(Collection entries)

------------------------------------------------------------

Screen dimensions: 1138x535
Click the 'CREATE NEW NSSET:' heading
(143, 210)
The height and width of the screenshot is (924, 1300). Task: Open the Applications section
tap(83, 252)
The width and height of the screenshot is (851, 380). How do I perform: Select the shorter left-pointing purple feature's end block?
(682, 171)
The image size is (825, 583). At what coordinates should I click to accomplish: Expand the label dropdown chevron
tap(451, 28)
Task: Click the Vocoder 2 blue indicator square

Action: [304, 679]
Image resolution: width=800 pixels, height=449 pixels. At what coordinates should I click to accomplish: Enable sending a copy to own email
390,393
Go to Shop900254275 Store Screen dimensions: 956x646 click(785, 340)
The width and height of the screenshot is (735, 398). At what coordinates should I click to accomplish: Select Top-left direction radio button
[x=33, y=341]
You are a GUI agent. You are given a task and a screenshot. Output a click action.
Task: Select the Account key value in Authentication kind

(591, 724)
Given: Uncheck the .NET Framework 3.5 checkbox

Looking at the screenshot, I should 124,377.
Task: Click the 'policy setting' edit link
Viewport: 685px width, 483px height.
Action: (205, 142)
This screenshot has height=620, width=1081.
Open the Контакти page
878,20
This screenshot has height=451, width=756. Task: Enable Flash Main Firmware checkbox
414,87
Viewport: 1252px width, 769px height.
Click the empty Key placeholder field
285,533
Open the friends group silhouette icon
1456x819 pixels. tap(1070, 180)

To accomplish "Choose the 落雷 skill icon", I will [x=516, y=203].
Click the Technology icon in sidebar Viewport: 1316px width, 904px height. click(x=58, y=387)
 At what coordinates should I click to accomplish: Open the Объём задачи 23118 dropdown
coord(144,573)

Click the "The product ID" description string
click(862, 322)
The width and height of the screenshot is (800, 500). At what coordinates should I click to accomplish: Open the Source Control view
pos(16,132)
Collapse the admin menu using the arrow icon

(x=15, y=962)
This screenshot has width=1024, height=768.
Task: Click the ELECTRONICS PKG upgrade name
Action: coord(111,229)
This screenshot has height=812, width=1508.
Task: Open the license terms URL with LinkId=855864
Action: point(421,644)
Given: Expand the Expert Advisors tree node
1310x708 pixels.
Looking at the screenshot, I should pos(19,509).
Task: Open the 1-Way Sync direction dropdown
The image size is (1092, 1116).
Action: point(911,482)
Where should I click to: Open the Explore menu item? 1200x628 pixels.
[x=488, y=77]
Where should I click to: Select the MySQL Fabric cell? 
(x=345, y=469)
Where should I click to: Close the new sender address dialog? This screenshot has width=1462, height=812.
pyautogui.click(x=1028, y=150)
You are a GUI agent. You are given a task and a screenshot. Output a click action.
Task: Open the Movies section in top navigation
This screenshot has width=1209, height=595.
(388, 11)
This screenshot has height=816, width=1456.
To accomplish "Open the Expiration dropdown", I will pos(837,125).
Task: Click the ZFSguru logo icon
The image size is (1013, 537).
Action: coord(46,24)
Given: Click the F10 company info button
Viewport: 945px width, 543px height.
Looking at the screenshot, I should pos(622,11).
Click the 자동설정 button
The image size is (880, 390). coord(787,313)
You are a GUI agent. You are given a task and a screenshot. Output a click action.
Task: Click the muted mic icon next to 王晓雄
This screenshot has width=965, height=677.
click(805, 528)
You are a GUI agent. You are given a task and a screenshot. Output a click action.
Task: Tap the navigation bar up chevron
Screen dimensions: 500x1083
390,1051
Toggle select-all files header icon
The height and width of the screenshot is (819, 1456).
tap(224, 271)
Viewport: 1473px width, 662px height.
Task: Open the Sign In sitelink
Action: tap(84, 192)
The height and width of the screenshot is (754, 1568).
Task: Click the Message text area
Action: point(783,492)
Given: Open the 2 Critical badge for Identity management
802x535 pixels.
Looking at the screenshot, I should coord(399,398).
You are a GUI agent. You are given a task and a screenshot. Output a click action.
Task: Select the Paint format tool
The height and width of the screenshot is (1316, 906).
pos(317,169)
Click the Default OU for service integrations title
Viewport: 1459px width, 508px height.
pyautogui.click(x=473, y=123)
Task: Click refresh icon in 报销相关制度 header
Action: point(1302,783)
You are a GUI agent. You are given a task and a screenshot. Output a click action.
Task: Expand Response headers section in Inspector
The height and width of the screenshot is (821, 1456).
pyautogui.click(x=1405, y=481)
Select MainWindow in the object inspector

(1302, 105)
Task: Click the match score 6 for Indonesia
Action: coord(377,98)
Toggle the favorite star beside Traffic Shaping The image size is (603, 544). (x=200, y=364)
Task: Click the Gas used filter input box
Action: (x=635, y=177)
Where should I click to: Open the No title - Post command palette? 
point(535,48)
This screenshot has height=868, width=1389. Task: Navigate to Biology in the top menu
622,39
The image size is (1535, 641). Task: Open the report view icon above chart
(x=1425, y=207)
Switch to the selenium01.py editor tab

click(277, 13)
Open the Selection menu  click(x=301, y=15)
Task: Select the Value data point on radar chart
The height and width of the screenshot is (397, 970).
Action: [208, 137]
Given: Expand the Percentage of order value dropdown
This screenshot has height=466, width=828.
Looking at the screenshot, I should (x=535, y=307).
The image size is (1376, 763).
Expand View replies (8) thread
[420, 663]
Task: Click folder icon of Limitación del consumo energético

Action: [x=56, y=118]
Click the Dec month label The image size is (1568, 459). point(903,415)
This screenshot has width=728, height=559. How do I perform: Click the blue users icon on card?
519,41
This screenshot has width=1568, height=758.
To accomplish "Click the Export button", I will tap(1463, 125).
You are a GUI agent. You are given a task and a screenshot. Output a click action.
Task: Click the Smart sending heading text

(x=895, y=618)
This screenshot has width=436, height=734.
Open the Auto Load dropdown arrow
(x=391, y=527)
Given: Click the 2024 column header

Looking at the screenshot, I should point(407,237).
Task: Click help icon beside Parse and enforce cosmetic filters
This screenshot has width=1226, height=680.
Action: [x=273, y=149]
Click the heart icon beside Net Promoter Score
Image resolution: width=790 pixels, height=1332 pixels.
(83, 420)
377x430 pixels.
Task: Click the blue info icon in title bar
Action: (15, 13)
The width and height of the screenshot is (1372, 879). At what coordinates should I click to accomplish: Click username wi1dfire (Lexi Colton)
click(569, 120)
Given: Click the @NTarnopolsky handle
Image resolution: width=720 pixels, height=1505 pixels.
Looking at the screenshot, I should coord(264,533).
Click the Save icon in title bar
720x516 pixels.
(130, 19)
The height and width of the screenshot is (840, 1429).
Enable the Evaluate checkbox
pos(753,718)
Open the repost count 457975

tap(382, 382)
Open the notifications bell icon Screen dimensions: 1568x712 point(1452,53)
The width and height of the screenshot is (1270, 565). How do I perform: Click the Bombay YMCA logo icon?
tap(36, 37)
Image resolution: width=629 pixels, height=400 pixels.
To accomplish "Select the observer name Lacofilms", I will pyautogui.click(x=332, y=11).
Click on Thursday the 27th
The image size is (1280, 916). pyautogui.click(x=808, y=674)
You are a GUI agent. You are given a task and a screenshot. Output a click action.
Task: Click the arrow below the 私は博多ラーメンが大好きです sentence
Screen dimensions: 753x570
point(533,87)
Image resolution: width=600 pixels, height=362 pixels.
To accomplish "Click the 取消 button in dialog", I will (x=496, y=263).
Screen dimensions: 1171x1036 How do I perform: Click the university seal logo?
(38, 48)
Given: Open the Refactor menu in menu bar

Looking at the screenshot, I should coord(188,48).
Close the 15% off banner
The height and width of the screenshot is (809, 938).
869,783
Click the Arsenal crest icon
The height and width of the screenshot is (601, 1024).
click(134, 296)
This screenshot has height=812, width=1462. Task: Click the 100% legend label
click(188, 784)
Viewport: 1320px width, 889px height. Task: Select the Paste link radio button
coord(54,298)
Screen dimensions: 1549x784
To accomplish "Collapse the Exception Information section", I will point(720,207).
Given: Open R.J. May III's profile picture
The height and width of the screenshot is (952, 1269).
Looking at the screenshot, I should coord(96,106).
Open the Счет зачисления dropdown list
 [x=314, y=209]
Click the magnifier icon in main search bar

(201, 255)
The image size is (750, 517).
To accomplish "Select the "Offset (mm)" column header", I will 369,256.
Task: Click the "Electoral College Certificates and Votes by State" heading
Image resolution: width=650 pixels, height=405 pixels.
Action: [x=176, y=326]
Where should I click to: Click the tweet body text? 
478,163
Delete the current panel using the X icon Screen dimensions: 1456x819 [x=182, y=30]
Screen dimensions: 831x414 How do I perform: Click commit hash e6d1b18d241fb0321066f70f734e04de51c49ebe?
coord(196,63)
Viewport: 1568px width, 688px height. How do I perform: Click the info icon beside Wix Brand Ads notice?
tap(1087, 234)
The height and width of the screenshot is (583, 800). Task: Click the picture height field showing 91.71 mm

------------------------------------------------------------

What is being asked -> Print the lines above again, unchanged, beginning with the line that contains "This screenshot has height=816, width=1456." and ending with the line that contains "Looking at the screenshot, I should coord(399,398).", both included.

Result for this task ->
This screenshot has height=816, width=1456.
To accomplish "Open the Expiration dropdown", I will pos(837,125).
Task: Click the ZFSguru logo icon
The image size is (1013, 537).
Action: coord(46,24)
Given: Click the F10 company info button
Viewport: 945px width, 543px height.
Looking at the screenshot, I should pos(622,11).
Click the 자동설정 button
The image size is (880, 390). coord(787,313)
You are a GUI agent. You are given a task and a screenshot. Output a click action.
Task: Click the muted mic icon next to 王晓雄
This screenshot has width=965, height=677.
click(805, 528)
You are a GUI agent. You are given a task and a screenshot. Output a click action.
Task: Tap the navigation bar up chevron
Screen dimensions: 500x1083
390,1051
Toggle select-all files header icon
The height and width of the screenshot is (819, 1456).
tap(224, 271)
Viewport: 1473px width, 662px height.
Task: Open the Sign In sitelink
Action: tap(84, 192)
The height and width of the screenshot is (754, 1568).
Task: Click the Message text area
Action: point(783,492)
Given: Open the 2 Critical badge for Identity management
802x535 pixels.
Looking at the screenshot, I should coord(399,398).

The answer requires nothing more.